My "BBQ Rib Combo," which included sides of Mac and Cheese, Collard Greens and gratis Corn Bread, along with my pie was roughly 11$ and I have an entire meal leftover for tonight. I generally eat leftovers out of a sense of obligation, but it's 9AM and I'm already looking forward to the last of those tender, tangy ribs, creamy mac and cheese and yes, those COLLARD GREENS!

I like living in Montclair more and more everyday.

Sweet Potato & Pecan

www.sweetpotato-pecan.com

103 Forest St
Montclair, NJ 07042
(973) 746-3444

Wednesday, February 18, 2009

An Ode to Winter Citrus


This time of year, produce is generally sad. Pale tomatoes and artificially preserved veggies abound, but there is one bright spot in the produce aisle: citrus. And of special note: blood oranges. Not just glorious for the sanguine juice that flows from them, but also for the sweet, tart flavor that blends honorably with a number of savory dishes. Last night, the Whitneys enjoyed a nod to Mexico (our future home? perhaps?) as I used the juice from three blood oranges and two limes, mixed with adobo and a dash of salt to create a sauce for shrimp. Paired with Sofrito-spiced black beans and long-grain brown rice, it was the perfect (yet incredibly simple) way to honor this luxurious winter fruit.

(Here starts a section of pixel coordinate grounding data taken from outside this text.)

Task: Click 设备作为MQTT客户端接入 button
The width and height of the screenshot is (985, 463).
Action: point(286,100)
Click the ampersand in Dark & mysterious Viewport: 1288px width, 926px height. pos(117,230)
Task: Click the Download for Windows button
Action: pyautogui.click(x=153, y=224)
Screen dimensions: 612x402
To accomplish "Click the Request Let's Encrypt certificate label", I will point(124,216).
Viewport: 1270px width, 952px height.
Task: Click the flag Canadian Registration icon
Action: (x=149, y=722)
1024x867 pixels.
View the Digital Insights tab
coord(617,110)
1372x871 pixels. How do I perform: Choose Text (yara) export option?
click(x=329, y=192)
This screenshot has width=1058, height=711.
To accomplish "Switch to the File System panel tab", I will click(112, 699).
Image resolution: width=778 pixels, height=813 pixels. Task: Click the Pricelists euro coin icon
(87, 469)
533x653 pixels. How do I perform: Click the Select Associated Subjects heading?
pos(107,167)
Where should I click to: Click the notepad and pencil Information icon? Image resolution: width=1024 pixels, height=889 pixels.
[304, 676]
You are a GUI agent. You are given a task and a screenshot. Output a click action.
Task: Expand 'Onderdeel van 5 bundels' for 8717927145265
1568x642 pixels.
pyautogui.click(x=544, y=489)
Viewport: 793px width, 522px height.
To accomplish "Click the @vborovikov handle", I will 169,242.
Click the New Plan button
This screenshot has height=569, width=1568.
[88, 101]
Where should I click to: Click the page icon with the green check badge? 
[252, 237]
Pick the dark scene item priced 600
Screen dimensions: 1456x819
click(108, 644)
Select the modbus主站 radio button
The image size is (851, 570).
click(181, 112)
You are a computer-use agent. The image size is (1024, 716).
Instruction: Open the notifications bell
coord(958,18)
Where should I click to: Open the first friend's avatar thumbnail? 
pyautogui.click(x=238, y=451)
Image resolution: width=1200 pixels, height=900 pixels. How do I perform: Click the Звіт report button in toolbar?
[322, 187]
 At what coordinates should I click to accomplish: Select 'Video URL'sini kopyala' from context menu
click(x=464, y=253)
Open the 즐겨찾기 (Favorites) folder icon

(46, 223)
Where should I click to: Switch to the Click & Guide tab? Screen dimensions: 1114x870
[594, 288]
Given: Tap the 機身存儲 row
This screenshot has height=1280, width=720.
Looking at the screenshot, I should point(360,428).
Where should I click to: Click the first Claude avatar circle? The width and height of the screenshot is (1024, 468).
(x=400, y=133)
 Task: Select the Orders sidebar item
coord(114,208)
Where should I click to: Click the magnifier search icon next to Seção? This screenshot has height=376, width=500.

Tuesday, February 17, 2009

By Way of Introduction:



Two weeks ago, my husband received his long-awaited (I mean loooong-awaited) top secret security clearance, the final piece of his Foreign Service application. What that means is that it now falls to me to confidently say the words, "Okay. Let's do this. Let's pack up our infant, our two giant dogs, my food-processor, stand-mixer, 18 All-Clad pots and pans, 14 professional-grade knives, panini-press, waffle-maker, ice-cream maker, deep-fat fryer, and of course, my thoughtful collections of shoes, coats and denim and hit the road for parts unknown." Of course, with all things considered, it will still be months away, but knowing now that my (conventional) professional career aspirations are to be put on hold, I have decided to dip my toes in the blogging waters if for no other reason than to explore my fears and considerable apprehensions about living abroad.